REQUIRED ACTION: Leave out the pictures and transcribe the rest of the records exactly.

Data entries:
^^^^

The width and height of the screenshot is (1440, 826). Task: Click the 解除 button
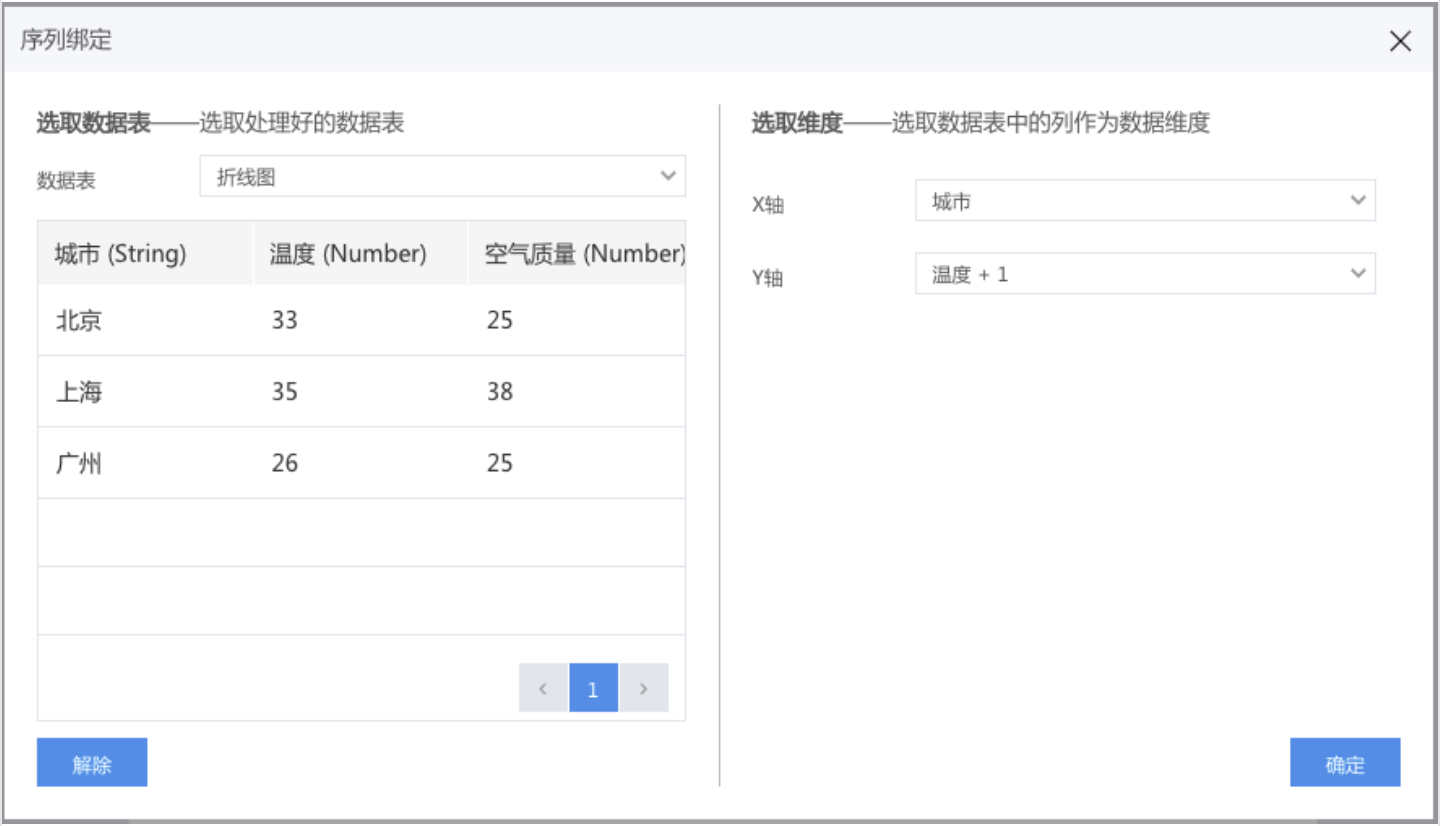click(92, 763)
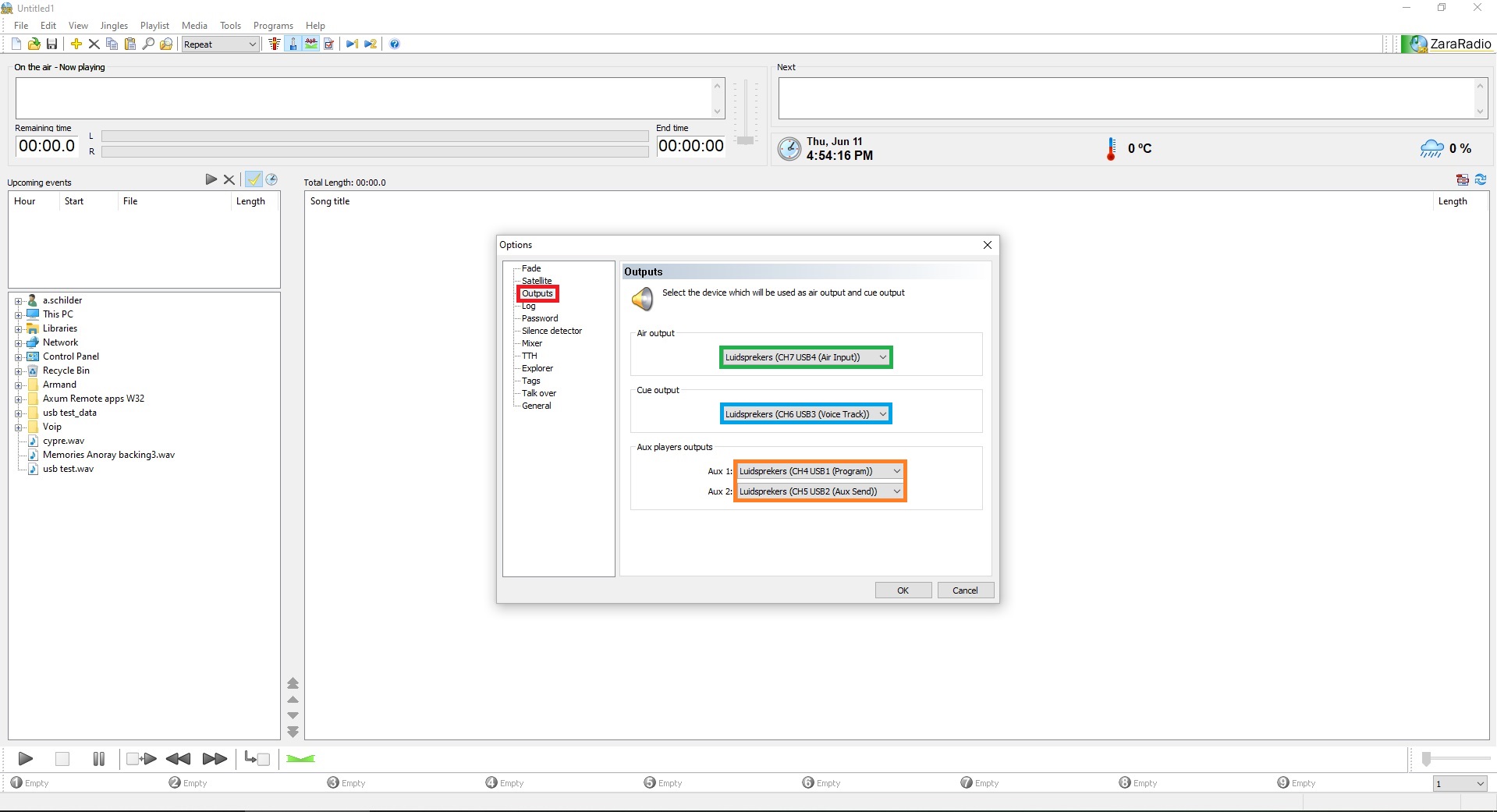Toggle the highlighted microphone toolbar button

(x=293, y=44)
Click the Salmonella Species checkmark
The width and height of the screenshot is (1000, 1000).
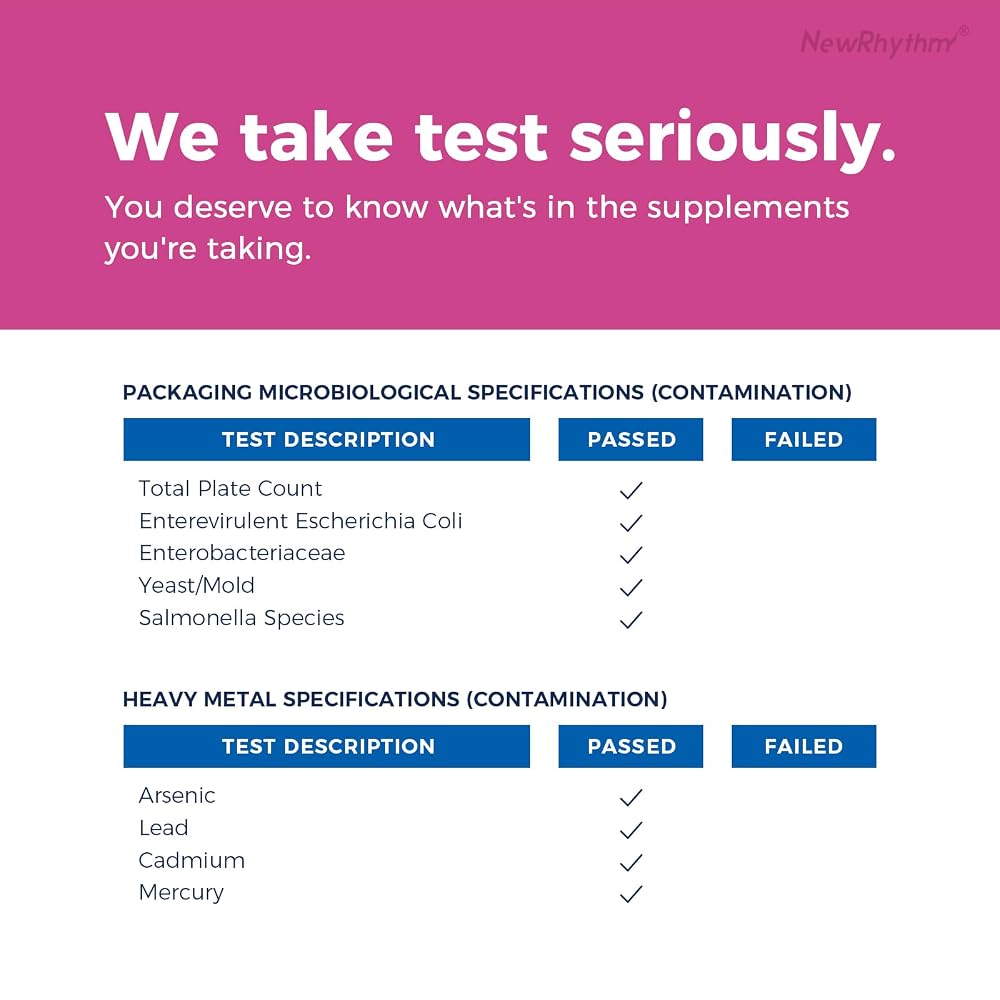tap(631, 620)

^^^^

RESULT BELOW:
The width and height of the screenshot is (1440, 826). Task: Click the 解除 button
click(92, 763)
Toggle the highlighted microphone toolbar button

(x=293, y=44)
Click the Salmonella Species checkmark
The width and height of the screenshot is (1000, 1000).
tap(631, 620)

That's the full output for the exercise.